基金：The authors thank Prof. Yemao Xia, Prof. Xiangdong Lei and other researchers at the Chinese Academy of Forestry for their insightful suggestions. We also thank two anonymous reviewers for useful comments on previous versions of the manuscript. Total expense of field investigation was borne by the Chinese National Natural Science Foundations (Nos. 31300534, 31100476) for financial support for this study.

语种：英文

外文关键词：Apodemus agrarius; capture model; Leslie matrix; optimal population density; population dynamics model; capture-mark-recapture

摘要：Small rodents in general and the multimammate rat Apodemus agrarius in particular, damage crops and cause major economic losses in China. Therefore, accurate predictions of the population size of A. agrarius and an efficient control strategy are urgently needed.
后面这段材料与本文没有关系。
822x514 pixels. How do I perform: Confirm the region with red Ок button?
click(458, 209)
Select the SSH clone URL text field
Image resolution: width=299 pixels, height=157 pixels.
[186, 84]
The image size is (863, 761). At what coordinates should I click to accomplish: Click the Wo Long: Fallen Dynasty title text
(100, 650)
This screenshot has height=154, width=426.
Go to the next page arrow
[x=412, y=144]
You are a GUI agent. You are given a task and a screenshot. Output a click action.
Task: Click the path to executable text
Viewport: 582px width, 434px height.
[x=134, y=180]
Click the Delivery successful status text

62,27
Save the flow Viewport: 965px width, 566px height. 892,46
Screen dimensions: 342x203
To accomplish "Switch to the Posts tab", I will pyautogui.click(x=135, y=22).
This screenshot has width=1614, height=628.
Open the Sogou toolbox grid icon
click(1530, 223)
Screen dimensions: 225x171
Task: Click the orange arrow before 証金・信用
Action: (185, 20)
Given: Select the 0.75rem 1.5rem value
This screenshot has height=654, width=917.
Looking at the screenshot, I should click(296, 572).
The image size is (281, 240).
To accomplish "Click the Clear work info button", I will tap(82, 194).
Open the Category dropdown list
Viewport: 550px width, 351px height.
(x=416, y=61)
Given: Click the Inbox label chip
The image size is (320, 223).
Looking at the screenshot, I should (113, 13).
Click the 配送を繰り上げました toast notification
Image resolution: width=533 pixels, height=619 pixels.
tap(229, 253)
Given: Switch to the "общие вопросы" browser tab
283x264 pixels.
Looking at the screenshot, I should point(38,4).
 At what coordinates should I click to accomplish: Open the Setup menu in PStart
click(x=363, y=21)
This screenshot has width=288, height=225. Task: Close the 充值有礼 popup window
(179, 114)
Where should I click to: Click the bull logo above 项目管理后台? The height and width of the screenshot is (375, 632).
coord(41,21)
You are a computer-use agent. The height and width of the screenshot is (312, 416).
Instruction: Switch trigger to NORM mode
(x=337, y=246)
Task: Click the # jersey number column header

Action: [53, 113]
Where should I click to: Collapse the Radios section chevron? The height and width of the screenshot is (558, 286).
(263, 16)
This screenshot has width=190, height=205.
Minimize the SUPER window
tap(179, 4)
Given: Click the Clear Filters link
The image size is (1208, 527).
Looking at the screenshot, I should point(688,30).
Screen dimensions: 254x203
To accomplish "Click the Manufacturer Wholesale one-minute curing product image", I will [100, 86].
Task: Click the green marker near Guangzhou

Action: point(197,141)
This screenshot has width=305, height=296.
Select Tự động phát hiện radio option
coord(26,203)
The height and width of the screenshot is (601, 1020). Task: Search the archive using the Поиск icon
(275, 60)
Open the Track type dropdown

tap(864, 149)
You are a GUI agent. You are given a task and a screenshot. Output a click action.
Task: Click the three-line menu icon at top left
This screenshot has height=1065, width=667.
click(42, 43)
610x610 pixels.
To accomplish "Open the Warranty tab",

We developed a population dynamics model by applying a Leslie matrix method, and a capture model based on optimal harvesting theory for A. agrarius. Our models were parametrized using demographic estimates from a capture-mark-recapture (CMR) study conducted on the Qinshui Forest Farm in Northwestern China. The population dynamics model incorporated 12 equally balanced age groups and included immigration and emigration parameters. The model was evaluated by assessing the predictions for four years based on the known starting population in 2004 from the 2004-2007 CMR data. The capture model incorporated two functional age categories (juvenile and adult) and used density-dependent and density-independent factors. The models were used to assess the effect of rodent control measures between 2004 and 2023 on population dynamics and the resulting numbers of rats. Three control measures affecting survival rates were considered. We found that the predicted population dynamics of A. agrarius between 2004 and 2007 compared favorably with the observed population dynamics. The models predicted that the population sizes of A. agrarius in the period between 2004 and 2023 under the control measure applied in August 2004 were very similar to the optimal population sizes, and no significant difference was found between the two population sizes. We recommend using the population dynamics and capture models based on CMR-estimated demographic schedules for rodent, provided these data are available. The models that we have developed have the potential to play an important role in predicting the effects of rodent management and in evaluating different control strategies.